Exercise goal:
Within the material, how many of the lines include the word "computer"? State only that number.
START Provided data
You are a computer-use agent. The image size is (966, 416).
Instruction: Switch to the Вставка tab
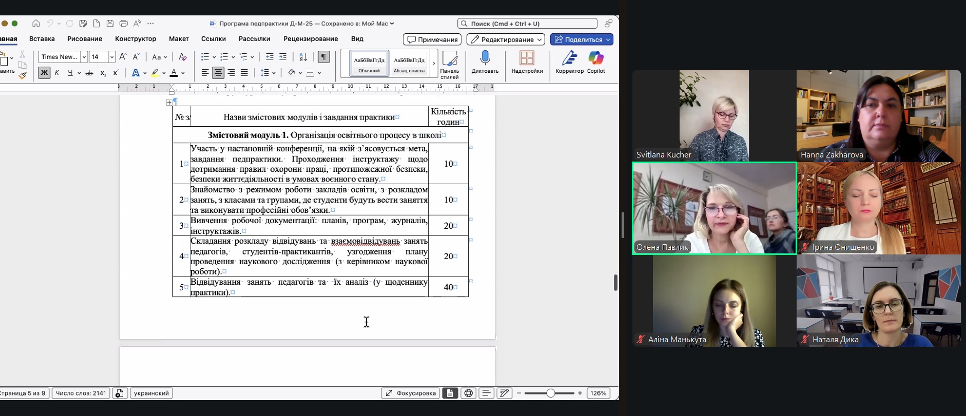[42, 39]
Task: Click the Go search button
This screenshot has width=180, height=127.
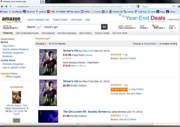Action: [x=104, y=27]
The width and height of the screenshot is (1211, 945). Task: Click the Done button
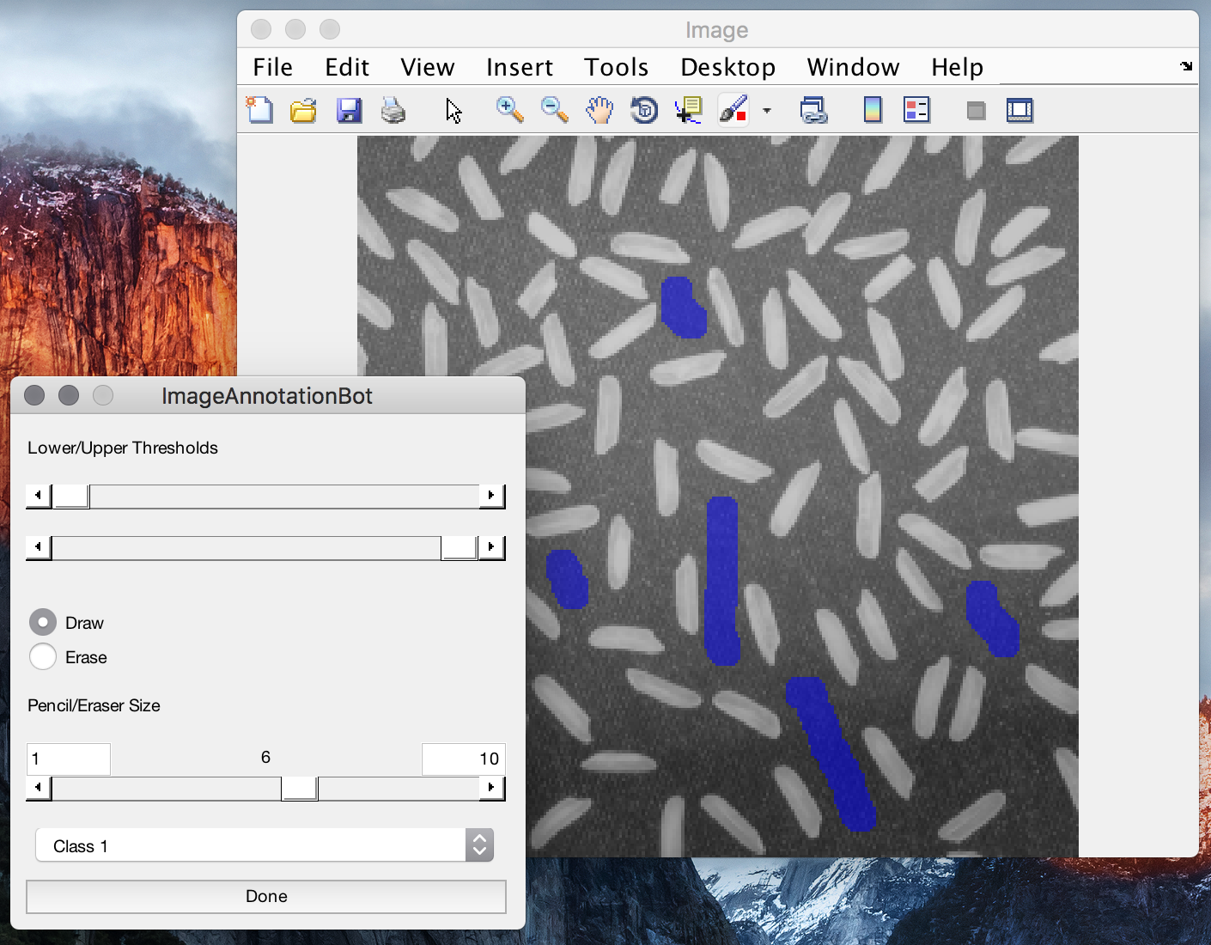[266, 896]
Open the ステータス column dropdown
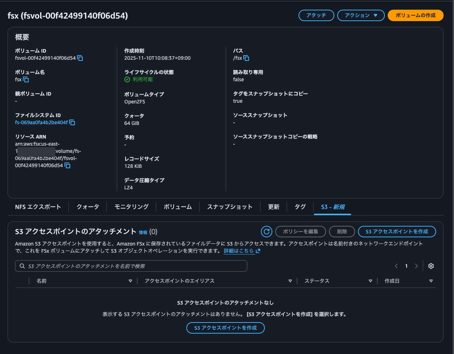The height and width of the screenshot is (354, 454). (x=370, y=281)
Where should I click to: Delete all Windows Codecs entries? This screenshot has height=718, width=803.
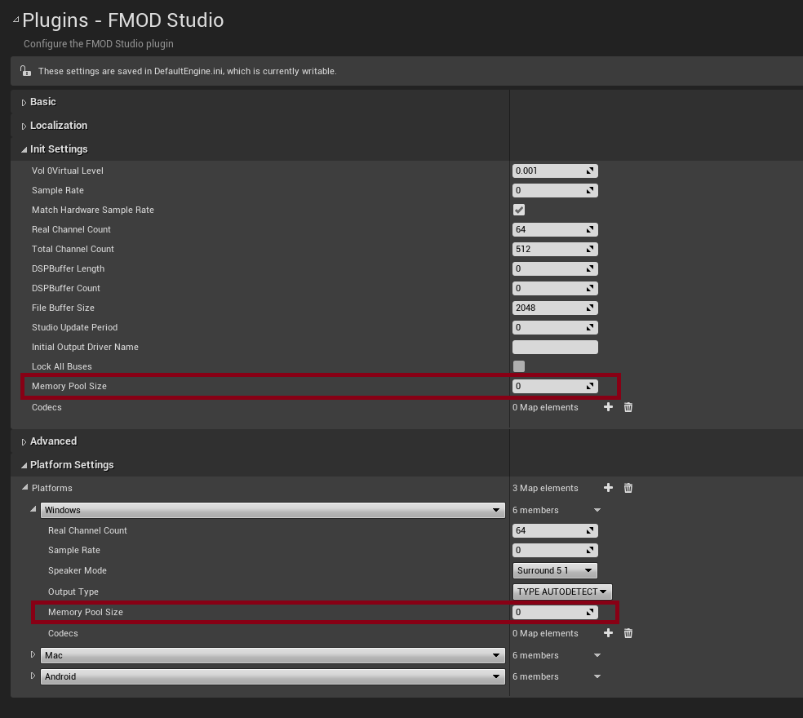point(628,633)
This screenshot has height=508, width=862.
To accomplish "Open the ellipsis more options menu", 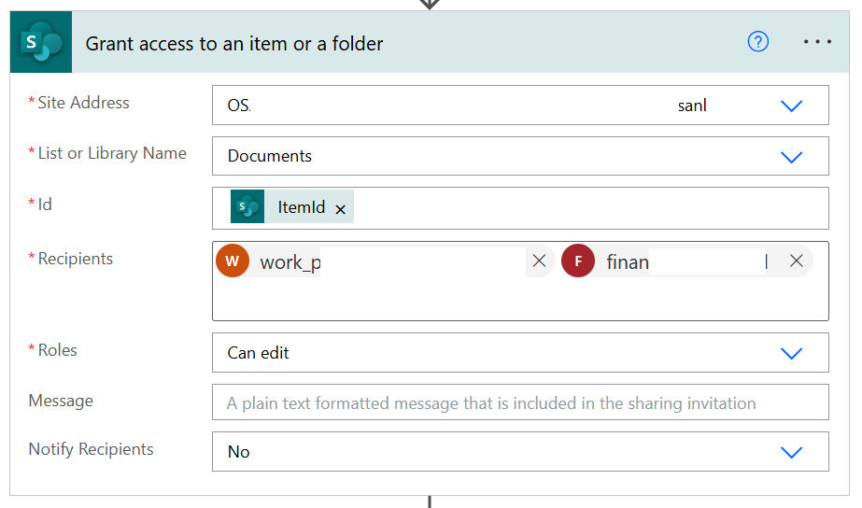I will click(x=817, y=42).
END Provided data
START Provided data
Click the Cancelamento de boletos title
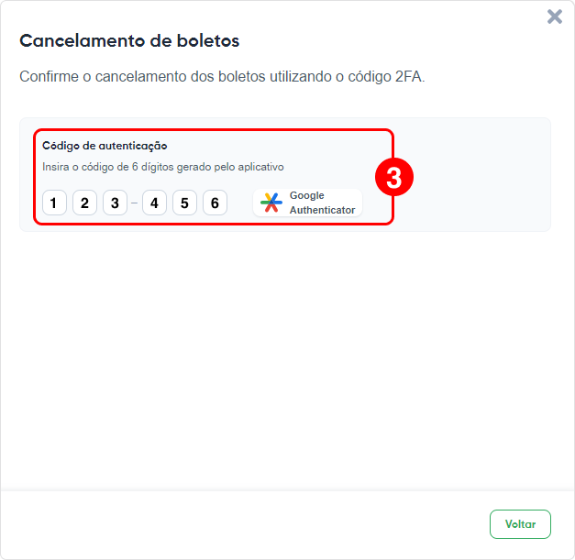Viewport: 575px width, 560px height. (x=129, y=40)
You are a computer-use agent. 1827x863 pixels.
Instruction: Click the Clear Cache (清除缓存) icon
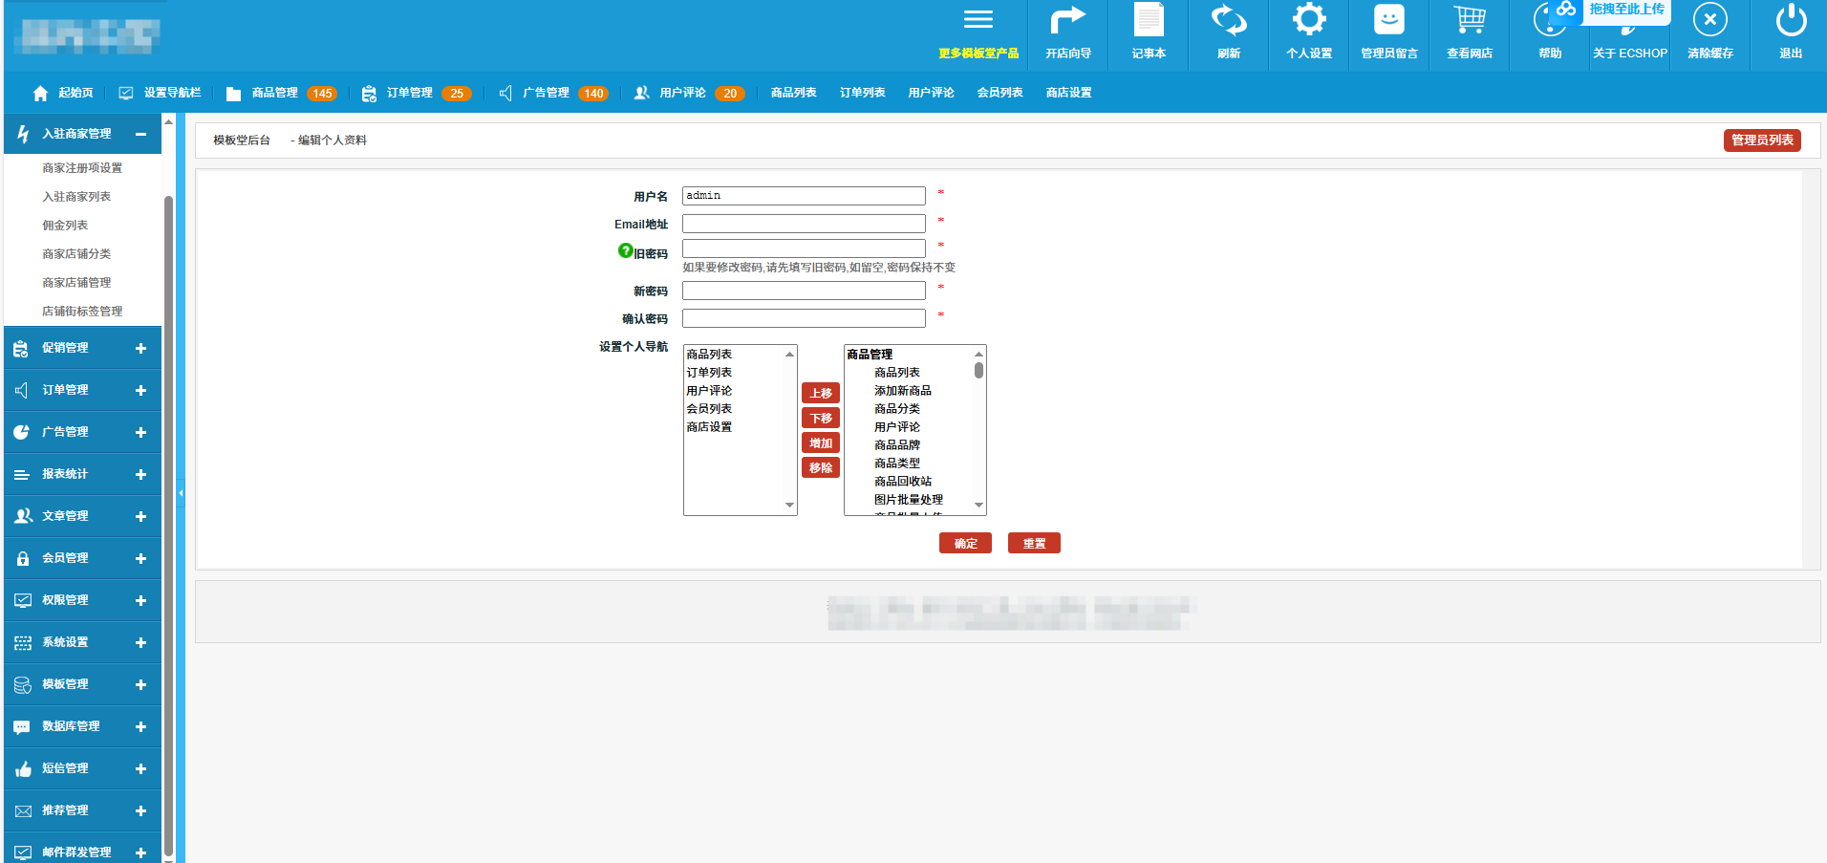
END Provided data
Task output:
2